Oncogenic gene dosage is a key factor in pancreatic adenocarcinoma (PDAC), according to new research.

Work to associate the mutational landscape of PDAC with tumour phenotypes has been largely unsuccessful. Factors hindering these studies include the complexity of PDAC genomes, high stromal content (impairing gene-dosage and transcriptome analyses) and a lack of cell culture resources.

To address these limitations, Roland Rad and colleagues derived cancer cell cultures from untreated mouse PDAC tumours, driven by pancreatic KrasG12D mutation. These cell cultures were characterized on the basis of genomic, transcriptomic and phenotypic features.

The first key finding was that two-thirds of cancers had increased KrasG12D gene dosage (termed KrasiGD). By analysing human pancreatic intraepithelial neoplasias, the researchers showed that, after initial KRAS mutation, additional oncogenic gene dosage gain is required for cancer evolution, via amplification of either mutated Kras or other oncogenes, such as Yap1 or Nfkb2. KrasiGD was also shown to promote metastasis, providing a mechanism for the frequent early metastasis of PDAC in humans.

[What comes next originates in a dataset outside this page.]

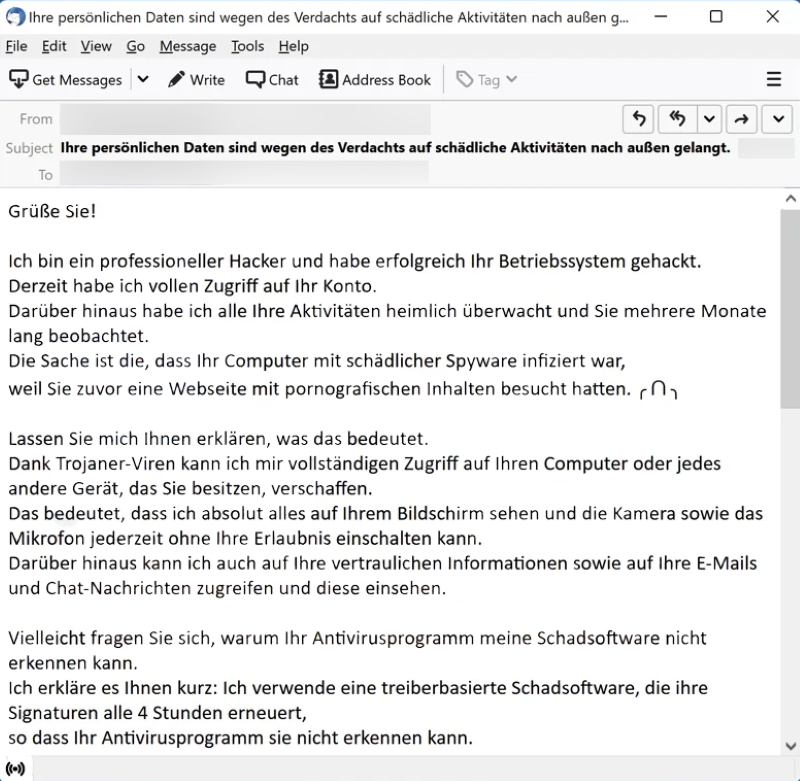Open the Edit menu
This screenshot has height=781, width=800.
tap(54, 46)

Next, using a variety of mouse models, Rad and colleagues demonstrated that the nature of oncogenic gene dosage gain is dependent on the inactivated tumour suppressor. For instance, homozygotic inactivation of Tp53 or Cdkn2a predisposed tumours to KrasiGD; conversely, Yap1 or Nfkb2 amplifications resulted from heterozygotic Cdkn2a loss.

Finally, integration of cellular phenotypes showed that Kras mutational status and gene dosage was associated with epithelial-to-mesenchymal transition and the degree of dedifferentiation. “The current progression model considers the KRAS mutations, but not its dosage variation,” concludes Rad. “We have introduced oncogenic dosage increase as a fundamentally important process.”